» Задание:
Выведи без изменений часть приведённого ниже текста о монастыре Ват Там Вуа, начиная со слов «- Питание в» и заканчивая словами «8:30. Групповая медитация в главном зале.».

» Фрагмент текста:
+---+

#  > > >  >  > Форум >  > > >  >  > Информация >  > > >  >  > Путешествия >  > > >  >  > Таиланд >  > > >  >  >  Тайский лесной монастырь Ват Там Вуа (Wat Tam Wua)

## Ануруддха

Ват Там Вуа - Тайский монастырь лесной традиции. Является международным медитационным центром Випассаны. Расположен в национальном парке почти на самом севере Таиланда, в долине между скал. Территория монастыря необычайна красива - с горными речками, небольшими водопадами, прудом и пещерами в скалах, в общем - затерянный мир.



Другие фото в альбоме: http://board.buddhist.ru/album.php?albumid=105


*
Общая информация*

- Ват Там Вуа расположен в 35 км от г. Мей Хонг Сон (Mae Hong Son) (трасса 1095 в г. Пай (Pai)). Автобусы и минибасы останавливаются возле поселка Мей Суя (Mae Suya). Монастырь расположен в полутора километрах от автобусной остановки.
- Индивидуальное размещение в простых домиках - кути, как правило доступно, нет необходимости бронировать место заранее.
- Мужчины и женщины должны встречаться только в общественных местах, в дневное время, и размещаются строго отдельно.
- Можно остановиться на любое время, но для успешной медитации рекомендуется остановиться как минимум на неделю.
- В кути есть минимальные постельные принадлежности - тонкий матрас и подушка.
- Одежда должна быть скромной, в идеале - белая просторная одежда, которую носят медитирующие в Тайских храмах (можно купить в в местных магазинах торгующих буддийскими принадлежностями).
- Питание в монастыре вегетарианское. Есть вода, чай, кофе.
- Есть небольшой риск малярии, используйте репелленты и маскитные сетки.
- В поселке Мей Суя есть магазин.
- Сотовая связь доступна в этом районе.
- Если у вас есть особые пожелания, к примеру, особая диета, необходимо обратиться к помощникам. Не бойтесь задавать вопросы при необходимости.
- Вы можете брать книги в монастырской библиотеке.

*Ежедневное расписание*

Расписание может меняться. Слушайте монастырский колокол или барабан, который сообщает о начале медитационной сессии или других событиях.

5:00. Подъем, быть осознанным. Индивидуальная практика медитации.
7:00. Подношение пищи монахам в главном зале, затем завтрак.
8:30. Групповая медитация в главном зале. 
10:30. Подношение пищи монахам в главном зале, затем обед (замечание: не есть после полудня).
13:00. Групповая медитация в главном зале. 
16:00. Хозяйственные работы: уборка территории, зала, стирка.
17:00. Чай/кофе.
18:00. Чантинг и медитация в главном Дхамма-холе. Сессия обычно заканчивается в 19:30. Далее индивидуальная медитация.
20:30. Отключают общее освещение.

+---+

» Собранные данные:
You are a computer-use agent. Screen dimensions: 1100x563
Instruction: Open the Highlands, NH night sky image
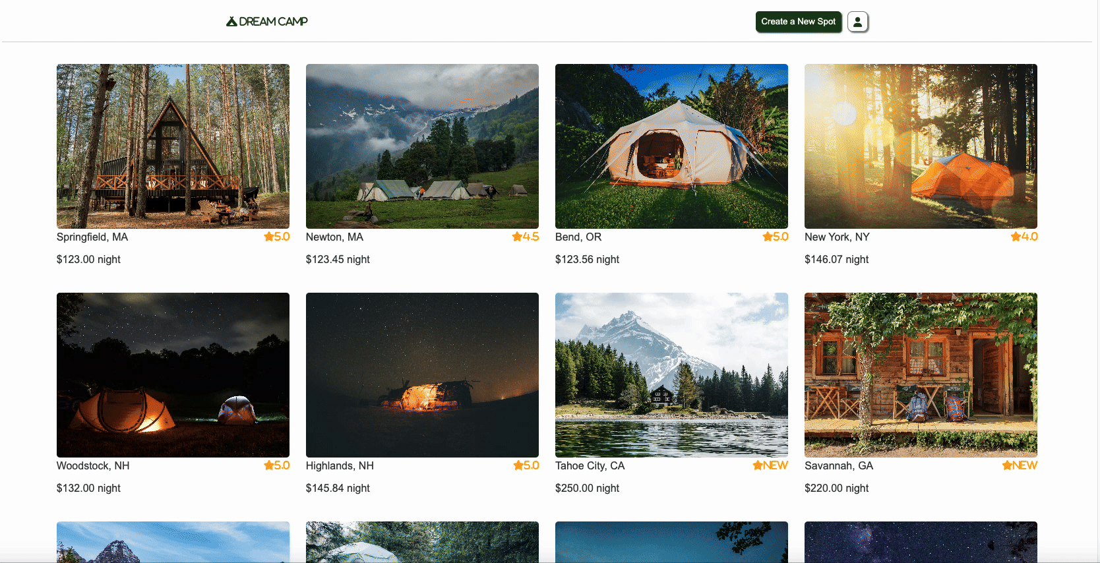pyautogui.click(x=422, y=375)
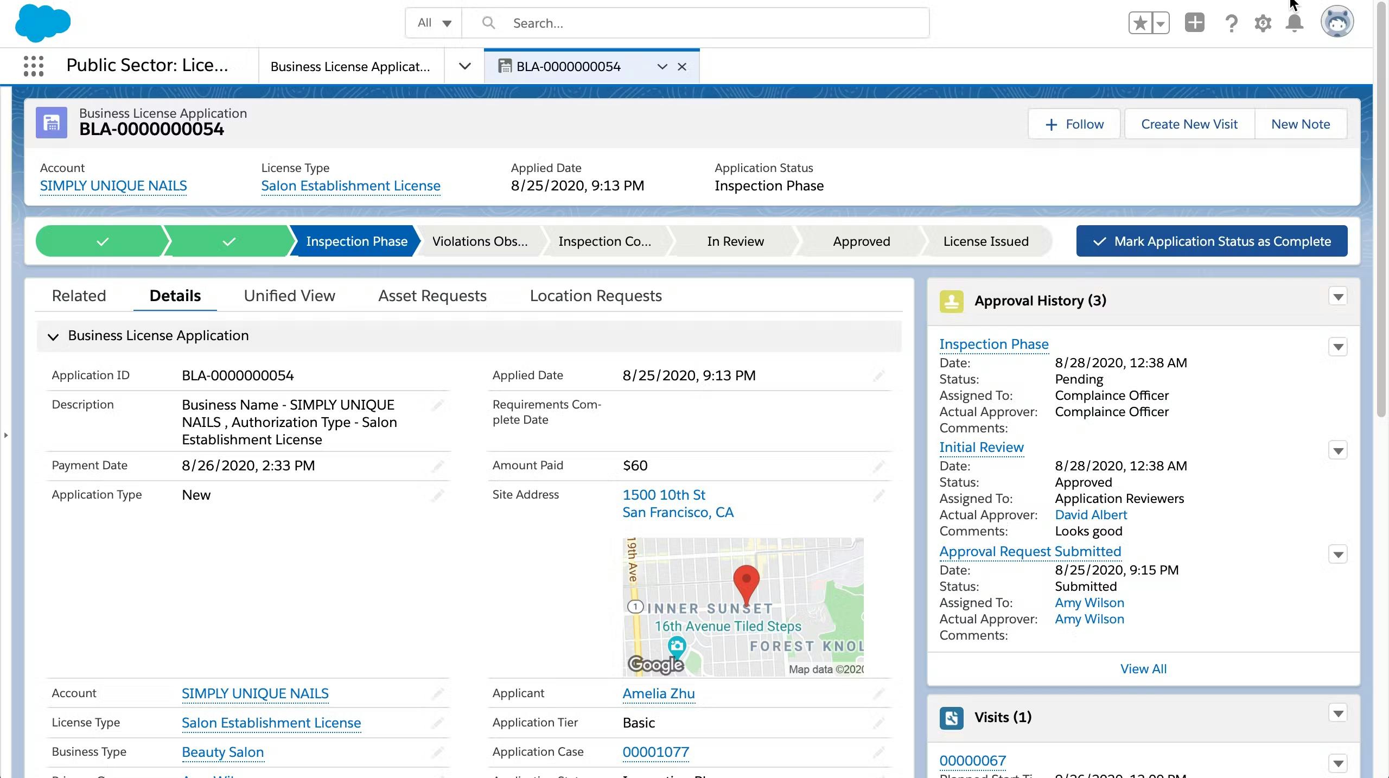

+---+

» Ответ к заданию:
- Питание в монастыре вегетарианское. Есть вода, чай, кофе.
- Есть небольшой риск малярии, используйте репелленты и маскитные сетки.
- В поселке Мей Суя есть магазин.
- Сотовая связь доступна в этом районе.
- Если у вас есть особые пожелания, к примеру, особая диета, необходимо обратиться к помощникам. Не бойтесь задавать вопросы при необходимости.
- Вы можете брать книги в монастырской библиотеке.

*Ежедневное расписание*

Расписание может меняться. Слушайте монастырский колокол или барабан, который сообщает о начале медитационной сессии или других событиях.

5:00. Подъем, быть осознанным. Индивидуальная практика медитации.
7:00. Подношение пищи монахам в главном зале, затем завтрак.
8:30. Групповая медитация в главном зале.